Why Are Red Peppers Hot?
Red peppers originated in South America where they were often used as a condiment to flavor, color and preserve food. They also have medicinal uses and potential health benefits. There are many types of red pepper plants, scientifically known as Capsicum annuum, including chili pepper, Tabasco pepper, African chilies, cayenne pepper, paprika and Christmas pepper, as reported in a review published in the Iranian Journal of Basic Medical Sciences in May 2018.
The burning sensation you may encounter after eating a red pepper comes from a compound called capsaicin, according to the U.S. National Library of Medicine. Capsaicin is typically found in the membrane that holds the seeds in the fruit of the pepper plant. It triggers the pain receptors in your tongue and mouth, sending signals to your brain that interprets the message as heat, according to the American Chemical Society (ACS).
Some types of peppers are spicier than others. Small peppers tend to be hotter than larger ones; the more they ripen, the more heat they produce. Therefore, red peppers are generally hotter than green peppers, says the ACS. Dried peppers are hotter than fresh peppers because their capsaicin content is concentrated.
The hotness of a pepper can be measured by the Scoville heat scale, which uses a series of units ranging from 0 to 16 million based on the amount of capsaicin. Jalapeños measure from 5,000 to 50,000 heat units on this scale, while habanero ranks from 100,000 to 350,000.
Read more: Is Hot Sauce Good for You?
Too Much Cayenne Pepper?
Too much crushed red pepper in spaghetti sauce or other spicy dishes can set your mouth on fire. Grabbing for a glass of water won't help. Capsaicin has poor solubility in water, so it will only spread the heat around your mouth, inciting more pain receptors and amping up the burning sensation, reports the ACS.
The preferred and most effective antidote for overheating from too much cayenne pepper or other red pepper spice is milk and its derivatives. Not only does capsaicin dissolve more easily in the fat found in milk, but all dairy products contain casein, a mixture of phosphoproteins that contain all the amino acids, according to the U.S. National Library of Medicine.

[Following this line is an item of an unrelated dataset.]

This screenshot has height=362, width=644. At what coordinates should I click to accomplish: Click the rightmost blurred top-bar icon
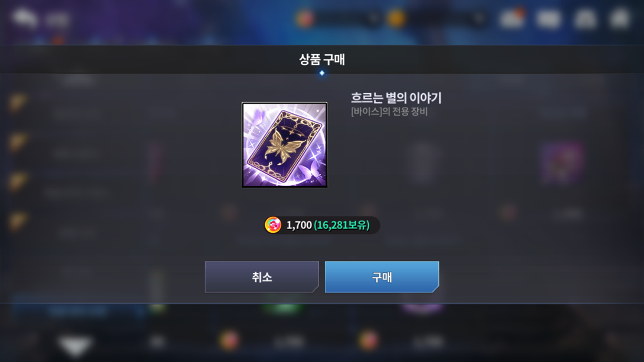tap(620, 18)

Drinking a glass of milk or putting a dab of yogurt on your tongue along with, or after eating, a spicy condiment will tone down the heat. According to the ACS, casein helps break the bonds capsaicin forms on nerve receptors.
Most dairy products, including cottage cheese, kefir, buttermilk and ice cream, contain casein and will help quell the burn. This may be the reason some Indian dishes often use yogurt as a condiment, or why sour cream is sometimes served with Mexican dishes, such as burritos and enchiladas.
Other home remedies may help neutralize the tangy red pepper taste too. Keep in mind that everyone detects basic tastes differently due to the configuration of taste receptors. This is dependent on your genes, experiences, age and sense of smell, according to Monell Center. Here are some ideas to consider:
- If you
put too much pepper in soup, you may dilute the heat by adding fatty
liquids or increasing the content of the main ingredient. For example, add more
beans or tomatoes to your chili.
- For too much crushed red pepper in
spaghetti sauce, add sugar or another sweetener.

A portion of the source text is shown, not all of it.